Hi @andyp64.  After retiring from my proper job I owned and ran a bike shop for the thick end of 15 years......

Electric bikes are brilliant things.  I have one and use it for local journeys.  It has a step through frame which makes it easier to get on and off but it is very stiff and not the most comfortable of rides.  As with everything else, in choosing a bike you have to make compromises.

Bromptons are acquired taste.  Their upside is that, at least the non electrical versions, folded very small and so were easy to lug about.  Their downsides were they are expensive for what they were and contained too many brompton specific parts which were almost impossible to get if needed.  I found the ride position uncomfortable and as someone in the trade I thought they were more a triumph of marketing than anything else.  I had customers who had them and they thought differently.  

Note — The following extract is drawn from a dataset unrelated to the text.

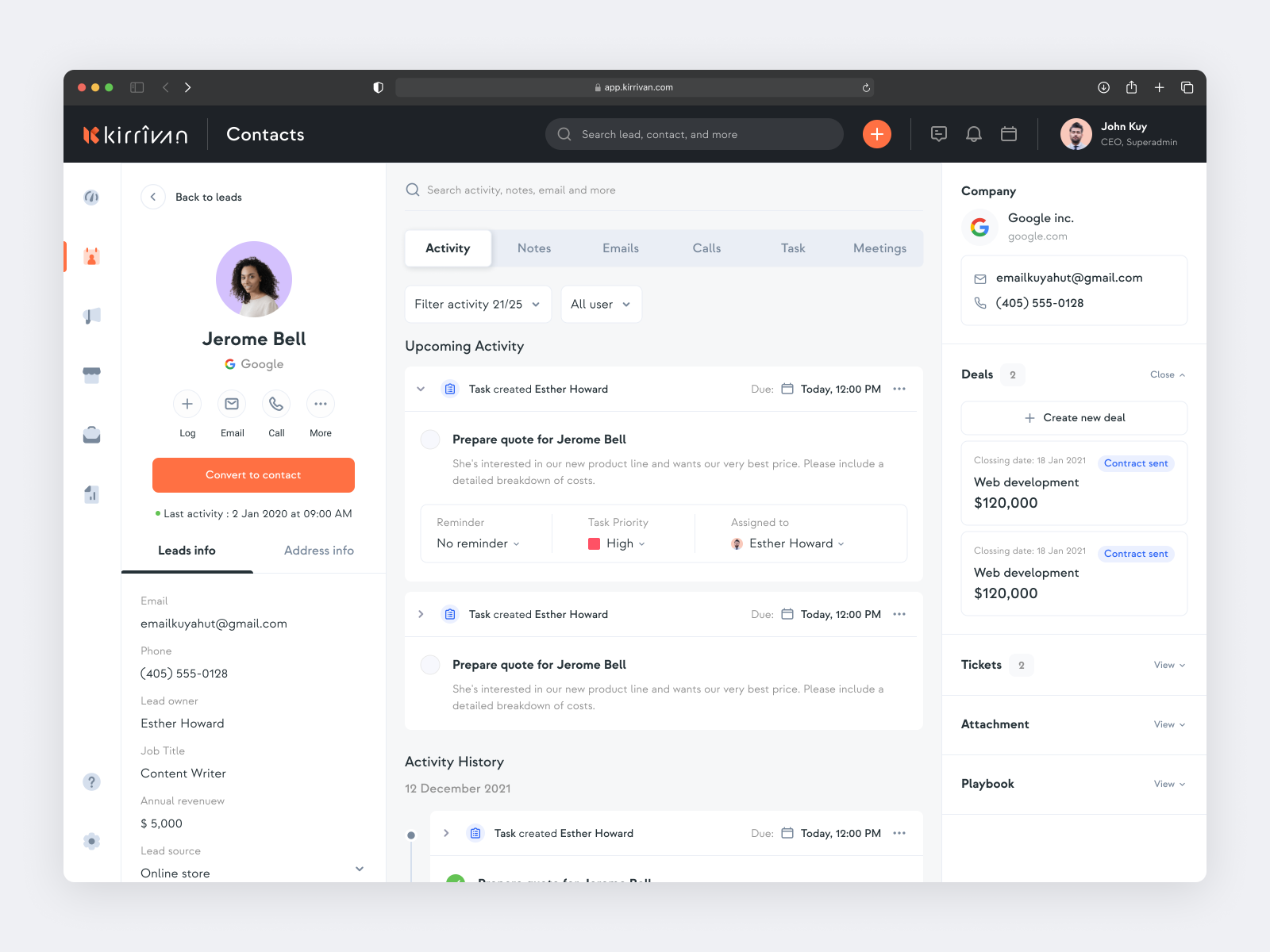Select the Contacts icon in left sidebar
Viewport: 1270px width, 952px height.
click(91, 256)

My thought for you is to get a reasonably straightforward bike with one of the mainstream electrical drives, Shimano or Bosch.  Buy through a local independent bike shop if you can.  They will help you through the minefield of getting the bike which that will suit you best. Don't worry too much about brands, all the main stream brands are made in the same factories from the same components and at any given price point differ in colour more than anything else and the colour has little effect on performance. If something is cheaper it is because it is of a lower specification. If somebody tries to tell you otherwise, move on.  

Be very wary of the cheap stuff with motors in the wheels.  There were some models which I would not touch, even to repair a puncture, for fear of turning a simple job into major expenditure if you had to dismantle the electrics to get the wheel out. 

Good luck and good hunting.  If you see anything then by all means post a query on here and I can look it up and throw in some comments.


----------